A greeting or inquiry about how someone is doing. It is a casual way of asking what is happening or what is going on.

  • For example, “Hey, wassup? How’s your day going?”
  • One might say, “Wassup with you? Haven’t seen you in a while.”
  • When meeting up with friends, someone might ask, “Wassup tonight? Any plans?”

52. wassgood

Similar to “wassup,” it is another way of asking what is happening or what is going on. It is often used to inquire about someone’s well-being or to check if anything interesting is happening.

  • For instance, “Hey, wassgood? How’s everything going?”
  • A friend might ask, “Wassgood with you? Anything exciting happening?”
  • When catching up with someone, one might say, “Wassgood lately? Fill me in!”

53. wassabi

A variation of “wassup” or “what’s up,” used to ask what is happening or how someone is doing.

  • For example, “Hey, wassabi? How’s your day going?”
  • One might ask, “Wassabi with you? Anything new?”
  • When meeting up with friends, someone might inquire, “Wassabi tonight? Any plans?”

54. wassock

A derogatory term used to describe someone who is considered foolish or stupid.

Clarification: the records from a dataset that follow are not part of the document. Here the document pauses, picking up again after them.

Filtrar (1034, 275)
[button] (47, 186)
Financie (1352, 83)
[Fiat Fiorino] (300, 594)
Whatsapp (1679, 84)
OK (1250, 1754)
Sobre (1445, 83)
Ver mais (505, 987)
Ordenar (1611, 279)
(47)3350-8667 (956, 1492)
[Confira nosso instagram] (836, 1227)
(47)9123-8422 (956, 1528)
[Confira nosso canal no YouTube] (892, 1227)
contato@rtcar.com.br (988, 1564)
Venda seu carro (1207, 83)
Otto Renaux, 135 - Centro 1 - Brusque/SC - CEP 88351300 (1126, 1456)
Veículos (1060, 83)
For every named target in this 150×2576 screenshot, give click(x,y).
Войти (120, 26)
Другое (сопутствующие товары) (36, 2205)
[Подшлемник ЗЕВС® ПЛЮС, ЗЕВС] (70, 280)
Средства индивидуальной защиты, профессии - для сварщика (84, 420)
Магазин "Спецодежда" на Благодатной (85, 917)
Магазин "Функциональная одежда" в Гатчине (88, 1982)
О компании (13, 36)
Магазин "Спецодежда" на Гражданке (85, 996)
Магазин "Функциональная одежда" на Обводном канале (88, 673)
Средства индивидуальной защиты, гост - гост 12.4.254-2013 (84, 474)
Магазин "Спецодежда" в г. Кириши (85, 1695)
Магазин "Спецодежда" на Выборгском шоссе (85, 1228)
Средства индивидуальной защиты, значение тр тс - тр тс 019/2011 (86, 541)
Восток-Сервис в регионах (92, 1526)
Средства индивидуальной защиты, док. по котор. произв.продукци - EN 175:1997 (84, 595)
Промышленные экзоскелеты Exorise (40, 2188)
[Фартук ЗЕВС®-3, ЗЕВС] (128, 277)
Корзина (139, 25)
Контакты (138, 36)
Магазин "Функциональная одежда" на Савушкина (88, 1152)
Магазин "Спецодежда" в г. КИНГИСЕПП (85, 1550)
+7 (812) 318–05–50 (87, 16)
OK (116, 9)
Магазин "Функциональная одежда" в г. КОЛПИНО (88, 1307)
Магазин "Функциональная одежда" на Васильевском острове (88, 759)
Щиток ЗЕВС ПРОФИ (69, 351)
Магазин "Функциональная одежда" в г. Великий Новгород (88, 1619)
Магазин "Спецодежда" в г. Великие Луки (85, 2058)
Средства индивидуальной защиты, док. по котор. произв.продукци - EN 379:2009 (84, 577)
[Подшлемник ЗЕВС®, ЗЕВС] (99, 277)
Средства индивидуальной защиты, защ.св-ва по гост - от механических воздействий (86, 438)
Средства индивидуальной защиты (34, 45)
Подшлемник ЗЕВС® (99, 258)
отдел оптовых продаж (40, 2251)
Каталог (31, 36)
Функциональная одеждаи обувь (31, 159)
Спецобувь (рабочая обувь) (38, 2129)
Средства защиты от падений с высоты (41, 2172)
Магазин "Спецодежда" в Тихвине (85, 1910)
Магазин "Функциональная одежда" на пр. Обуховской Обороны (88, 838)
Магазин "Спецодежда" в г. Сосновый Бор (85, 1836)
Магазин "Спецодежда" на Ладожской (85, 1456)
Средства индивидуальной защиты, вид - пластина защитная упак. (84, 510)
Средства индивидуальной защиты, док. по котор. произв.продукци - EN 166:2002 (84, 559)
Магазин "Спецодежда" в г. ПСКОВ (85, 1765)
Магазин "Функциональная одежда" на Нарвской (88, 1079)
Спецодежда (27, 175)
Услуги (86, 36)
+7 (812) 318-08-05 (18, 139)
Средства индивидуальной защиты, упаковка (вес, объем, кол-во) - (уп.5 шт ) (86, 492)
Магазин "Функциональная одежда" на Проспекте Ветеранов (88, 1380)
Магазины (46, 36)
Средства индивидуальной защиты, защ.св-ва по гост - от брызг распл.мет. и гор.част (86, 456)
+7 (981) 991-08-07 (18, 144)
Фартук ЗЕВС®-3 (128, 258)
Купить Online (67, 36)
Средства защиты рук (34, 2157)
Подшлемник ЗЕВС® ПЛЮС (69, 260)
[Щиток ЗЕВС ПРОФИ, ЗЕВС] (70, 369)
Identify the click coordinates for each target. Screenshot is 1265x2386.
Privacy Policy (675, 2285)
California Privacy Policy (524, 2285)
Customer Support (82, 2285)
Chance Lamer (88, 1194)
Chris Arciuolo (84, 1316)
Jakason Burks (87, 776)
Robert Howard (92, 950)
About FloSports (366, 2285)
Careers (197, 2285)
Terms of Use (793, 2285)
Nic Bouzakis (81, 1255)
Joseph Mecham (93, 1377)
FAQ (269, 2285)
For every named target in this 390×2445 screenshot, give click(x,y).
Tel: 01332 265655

  • For instance, “Don’t listen to him, he’s a wassock.”
  • One might say, “Stop acting like a wassock, you’re embarrassing yourself.”
  • When frustrated with someone’s behavior, one might exclaim, “What a wassock!”

55. wassocky

An adjective used to describe someone or something that resembles or exhibits the qualities of a wassock, meaning foolish or stupid.

  • For example, “His wassocky behavior is getting on my nerves.”
  • One might say, “I can’t stand her wassocky attitude.”
  • When describing a situation, one might comment, “It was a wassocky move on his part.”